◆ **FRAGMENTO DADO**:
En aquellos años felices en que el país se convertía en la Meca de miles de refugiados, no sólo repuntó la economía, no fue sólo una época de progreso material sino también espiritual, cultural, intelectual, literario. Una verdadera especie de renacimiento. La literatura y las artes plásticas florecieron como nunca habían florecido en el país. Los poetas cantaban a Trujillo, las poetisas cantaban a Trujillo, los estudiantes dedicaban a sus tesis a Trujillo. Todos querían a Trujillo. Todos se turnaban para mostrar su lealtad y su amor a Trujillo.
Uno de los poetas que con más acierto recogió el sentimiento de desamparo que embargaba a los capitaleños cuando, por cualquier motivo, el querido Jefe faltaba a su cotidiano paseo vespertino por el malecón, escribió alguna vez estas palabras desconsoladamente poéticas que nos hacían vibrar de pura emoción:

“Qué tristes son, que solas, las tardes sin Trujillo.”
Muchos autores dominicanos alcanzaron en esa época fama internacional, pero la figura más prominente de las letras dominicanas era mujer. Respondía al nombre de María Martínez. María Martínez de Trujillo, la amada esposa del querido Jefe, que hubiera sido también un fino escritor si se hubiese dispuesto a serlo y en cierta manera lo fue. De hecho, en el año de gracia de 1937 el querido Jefe dio a conocer un portentoso libro que llevaba su firma. Era un respetable volumen de 329 páginas, de esos que se paran solos, al decir de un prestigioso poeta contemporáneo. Tenía por título “Reajuste de la deuda externa” y desde el título anunciaba su importancia capital. Se trataba de un informe exquisitamente detallado y en el mejor estilo literario sobre asuntos jurídicos y legales. Un libro de pasmosa erudición que mostraba además el conocimiento del querido Jefe en torno a los más variados asuntos, incluyendo historia, economía, estadística. La obra colosal de un coloso, de un genio que concitó la envidia de muchos especialistas.

Sin embargo, y en honor a la verdad, desde el punto de vista literario las obras de María Martinez de Trujillo opacaban a las de todos sus contemporáneos.

Lo cierto es que cuando Doña María Martínez de Trujillo, nuestra venerada primera dama, empezó a escribir sus primeros ensayos nos dejó a todos con la boca abierta. La ilustre primera dama era una mujer culta, aficionada a la lectura y de una moral intachable, por supuesto, pero nada hacía sospechar que tenía semejante talento literario y tanto dominio de la filosofía. Semana tras semanas comenzaron de repente a aparecer en el prestigioso vespertino “La Nación” sus memorables y amenos escritos con el título de “Meditaciones morales”. Era cada uno mejor que que el otro y concitaron de inmediato la más espontánea admiración. La primera dama se conocía al dedillo a los grandes pensadores clásicos y en cada entrega entablaba con alguno de ellos una especie de diálogo crítico. Nada humano le era ajeno, ningún conocimiento escapaba a su dominio. Disertaba magistralmente sobre uno u otro tema. El éxito fue tan abrumador que la primera dama se vio prácticamente compelida a recoger sus ensayos en un volumen que sería publicado en 1948 y que la lanzaría a la fama continental. Tanto así que sería prontamente traducido al inglés en 1954 por la editora newyorquina Caribbean Library con el título de “Moral Meditations”. Una soberbia traducción de René Rasforter.

◆ **DATOS GUARDADOS**:

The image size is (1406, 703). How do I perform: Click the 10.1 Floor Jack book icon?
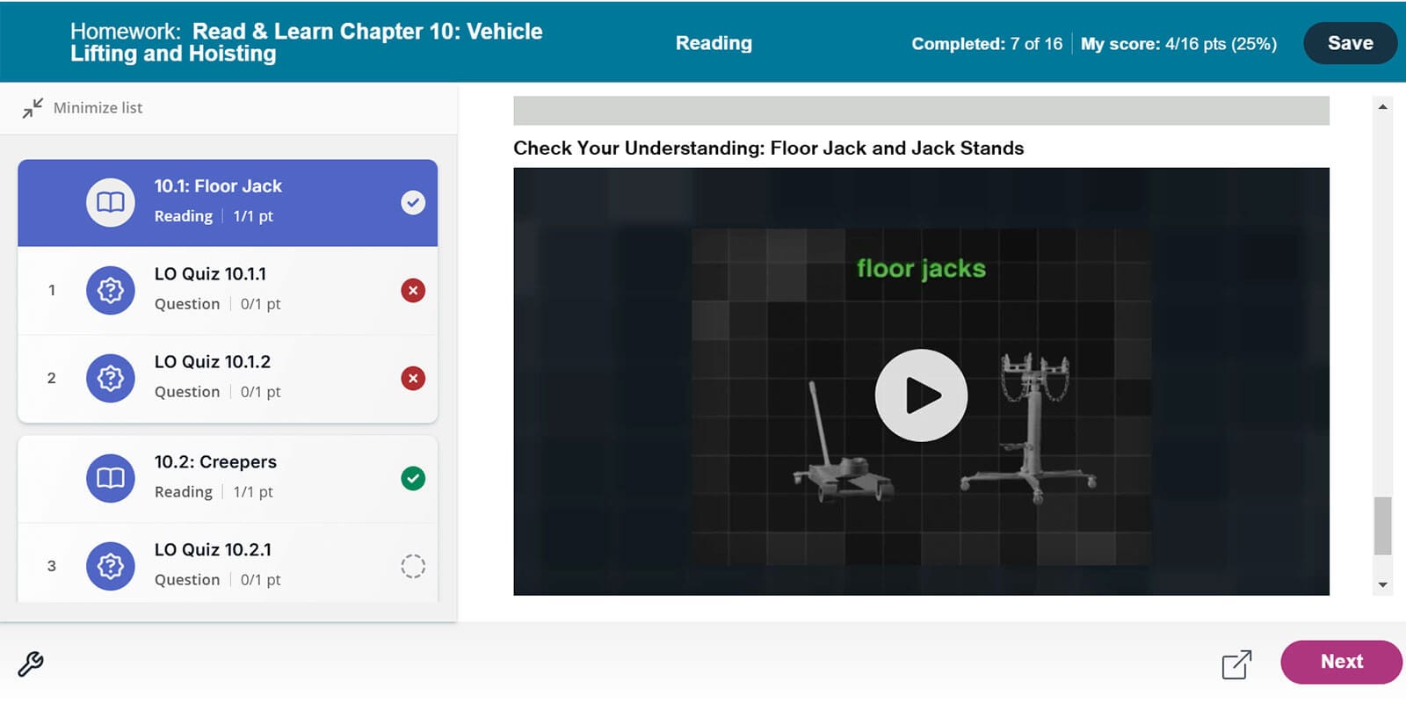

◆ **EJERCICIO CORTO 1**: Copia del fragmento el pasaje que va desde "Sin embargo, y" hasta "todos sus contemporáneos.", ambos incluidos.
◆ **EJERCICIO CORTO 2**:
Indica si cada afirmación coincide con el fragmento, respondiendo sí o no y citando textualmente las palabras del fragmento que lo deciden.
(a) El libro "Reajuste de la deuda externa" tenía 329 páginas.
(b) El libro de ensayos de la primera dama se tradujo al inglés en 1948.
(c) Los escritos de la primera dama salían en el diario "La Nación".
El material es algo aparte y no tiene que ver con el fragmento.

◆ **RESPUESTA COMPLETA 1**:
Sin embargo, y en honor a la verdad, desde el punto de vista literario las obras de María Martinez de Trujillo opacaban a las de todos sus contemporáneos.

◆ **RESPUESTA COMPLETA 2**:
(a) Sí: «Era un respetable volumen de 329 páginas».
(b) No: «sería prontamente traducido al inglés en 1954».
(c) Sí: «aparecer en el prestigioso vespertino “La Nación” sus memorables y amenos escritos».